The results from our analysis displayed in Fig. 4 indicate the regions of differences between subjects with ASD and the TD controls. The resulting differences from the kernel-based method suggest WM abnormalities and hypo-connectivity between brain regions which may be strong contributors to the social deficits that are hallmarks of the ASD phenotype. For example, the changes observed in SLF (which includes the arcuate fasciculus) can be linked to the language impairment often observed in the ASD population [16] while the differences in the internal capsule were comparable to the previous finding by Keller et al. [23]. The p-values computed from the kernelized analysis as well from FA and MD analyses could not survive the FDR correction (at 0.1 threshold), perhaps owing to the heterogeneity in the population, small sample size and/or subtle differences between the groups. However, the aim here was to demonstrate future clinical applicability of the method as it was able to capture more changes than were observed using conventional analysis of DTI.
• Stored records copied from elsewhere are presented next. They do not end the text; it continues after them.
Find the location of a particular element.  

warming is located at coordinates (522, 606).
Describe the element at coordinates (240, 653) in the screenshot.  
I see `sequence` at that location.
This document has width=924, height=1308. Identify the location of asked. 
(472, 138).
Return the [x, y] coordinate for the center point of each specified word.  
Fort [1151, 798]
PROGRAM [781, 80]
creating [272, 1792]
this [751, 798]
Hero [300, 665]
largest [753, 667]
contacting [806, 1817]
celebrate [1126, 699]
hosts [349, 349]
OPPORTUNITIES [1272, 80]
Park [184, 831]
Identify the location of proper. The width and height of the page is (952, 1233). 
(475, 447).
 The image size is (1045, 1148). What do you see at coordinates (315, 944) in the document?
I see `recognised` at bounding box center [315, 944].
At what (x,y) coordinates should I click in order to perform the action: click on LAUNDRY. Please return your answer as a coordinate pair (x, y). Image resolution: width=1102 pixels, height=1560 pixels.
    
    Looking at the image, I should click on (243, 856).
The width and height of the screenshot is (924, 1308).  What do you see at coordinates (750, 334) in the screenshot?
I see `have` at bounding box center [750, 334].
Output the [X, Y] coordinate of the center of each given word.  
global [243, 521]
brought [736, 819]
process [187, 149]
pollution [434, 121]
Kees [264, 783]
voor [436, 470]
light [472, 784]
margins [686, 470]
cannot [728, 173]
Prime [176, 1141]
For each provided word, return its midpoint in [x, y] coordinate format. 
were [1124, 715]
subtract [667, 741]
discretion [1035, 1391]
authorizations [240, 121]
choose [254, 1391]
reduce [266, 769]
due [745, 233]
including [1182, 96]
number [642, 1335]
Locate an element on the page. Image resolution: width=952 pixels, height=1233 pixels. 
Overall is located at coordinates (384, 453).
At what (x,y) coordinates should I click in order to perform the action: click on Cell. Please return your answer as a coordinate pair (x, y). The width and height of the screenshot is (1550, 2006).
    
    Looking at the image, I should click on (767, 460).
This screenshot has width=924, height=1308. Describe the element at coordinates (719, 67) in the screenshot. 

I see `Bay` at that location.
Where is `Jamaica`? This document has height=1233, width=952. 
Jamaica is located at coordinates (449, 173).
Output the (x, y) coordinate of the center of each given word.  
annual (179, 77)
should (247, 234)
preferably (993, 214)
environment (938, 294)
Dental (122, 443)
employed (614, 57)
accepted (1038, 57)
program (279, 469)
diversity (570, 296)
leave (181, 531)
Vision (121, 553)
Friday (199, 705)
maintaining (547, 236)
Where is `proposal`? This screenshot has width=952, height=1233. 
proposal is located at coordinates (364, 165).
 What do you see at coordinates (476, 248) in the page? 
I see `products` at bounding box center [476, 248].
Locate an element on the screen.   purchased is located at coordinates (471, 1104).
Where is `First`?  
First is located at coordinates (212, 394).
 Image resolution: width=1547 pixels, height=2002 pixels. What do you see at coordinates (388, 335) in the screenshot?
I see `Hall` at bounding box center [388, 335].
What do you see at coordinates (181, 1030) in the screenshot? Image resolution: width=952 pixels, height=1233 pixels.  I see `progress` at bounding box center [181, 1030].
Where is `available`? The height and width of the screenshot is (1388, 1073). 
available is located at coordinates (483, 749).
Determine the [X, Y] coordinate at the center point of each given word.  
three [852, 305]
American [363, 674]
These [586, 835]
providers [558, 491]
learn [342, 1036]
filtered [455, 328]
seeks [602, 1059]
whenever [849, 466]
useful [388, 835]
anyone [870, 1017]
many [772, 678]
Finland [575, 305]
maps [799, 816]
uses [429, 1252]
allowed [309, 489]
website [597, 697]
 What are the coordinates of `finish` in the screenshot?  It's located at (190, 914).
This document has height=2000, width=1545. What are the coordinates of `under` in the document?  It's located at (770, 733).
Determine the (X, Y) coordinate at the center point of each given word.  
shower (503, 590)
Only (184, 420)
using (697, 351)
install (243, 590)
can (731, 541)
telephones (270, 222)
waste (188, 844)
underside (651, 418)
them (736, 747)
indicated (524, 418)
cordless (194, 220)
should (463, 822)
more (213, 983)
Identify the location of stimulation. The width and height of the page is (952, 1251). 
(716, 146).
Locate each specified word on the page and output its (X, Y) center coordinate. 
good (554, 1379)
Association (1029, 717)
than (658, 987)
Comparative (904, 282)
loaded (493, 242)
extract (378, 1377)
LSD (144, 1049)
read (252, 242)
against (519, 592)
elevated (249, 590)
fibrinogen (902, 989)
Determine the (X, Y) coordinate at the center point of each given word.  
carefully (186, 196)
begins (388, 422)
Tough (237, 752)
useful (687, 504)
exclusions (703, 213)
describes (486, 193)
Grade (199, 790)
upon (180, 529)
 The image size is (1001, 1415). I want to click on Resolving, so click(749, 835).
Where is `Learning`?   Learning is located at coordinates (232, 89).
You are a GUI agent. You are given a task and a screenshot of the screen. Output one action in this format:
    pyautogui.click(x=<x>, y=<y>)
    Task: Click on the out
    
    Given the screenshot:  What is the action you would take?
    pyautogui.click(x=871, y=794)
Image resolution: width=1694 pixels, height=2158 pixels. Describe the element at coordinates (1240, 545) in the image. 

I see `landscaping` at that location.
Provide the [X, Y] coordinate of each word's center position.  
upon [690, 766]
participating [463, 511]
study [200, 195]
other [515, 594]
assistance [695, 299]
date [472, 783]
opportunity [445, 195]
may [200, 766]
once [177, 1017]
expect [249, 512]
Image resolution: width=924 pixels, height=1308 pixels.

It was shown in Sect. 5.2, that tensor analysis could capture interplay between combined shape and orientation changes which individual (FA or PD) analysis could not capture. Similarly in the ASD example, the significant regions using kPCA on tensors in Fig. 4a–c included many areas like SLF and IC that are known to be affected in ASD while FA failed to capture the pathological abnormalities in ASD. This demonstrates that KBM of tensors is able to find combined FA and PD changes that other methods are unable to, underlining the importance of full tensor statistics, in comparison to statistics on the scalar maps alone.

In summary, DTI analysis has the advantage of being more sensitive than the standard scalar or PD analyses, especially when the changes appear in combination (that is shape and orientation as could be the case in real data). However more work needs to be done for interpretation of results which will vary based on the dataset on which KBM has been applied. However, this work establishes the need for full tensor statistics in group-wise population studies. As the effect of pathology is not known, tensor analysis can be thought of as an unbiased method rather than using scalar indices computed from combination of tensor eigenvalues and eigenvectors. The wide range of experiments demonstrate applicability of kernel-based tensor morphometry for population statistics and provides a novel method of statistical analysis, based on capturing the underlying distribution of the data, that is specific to the disease that introduced the change.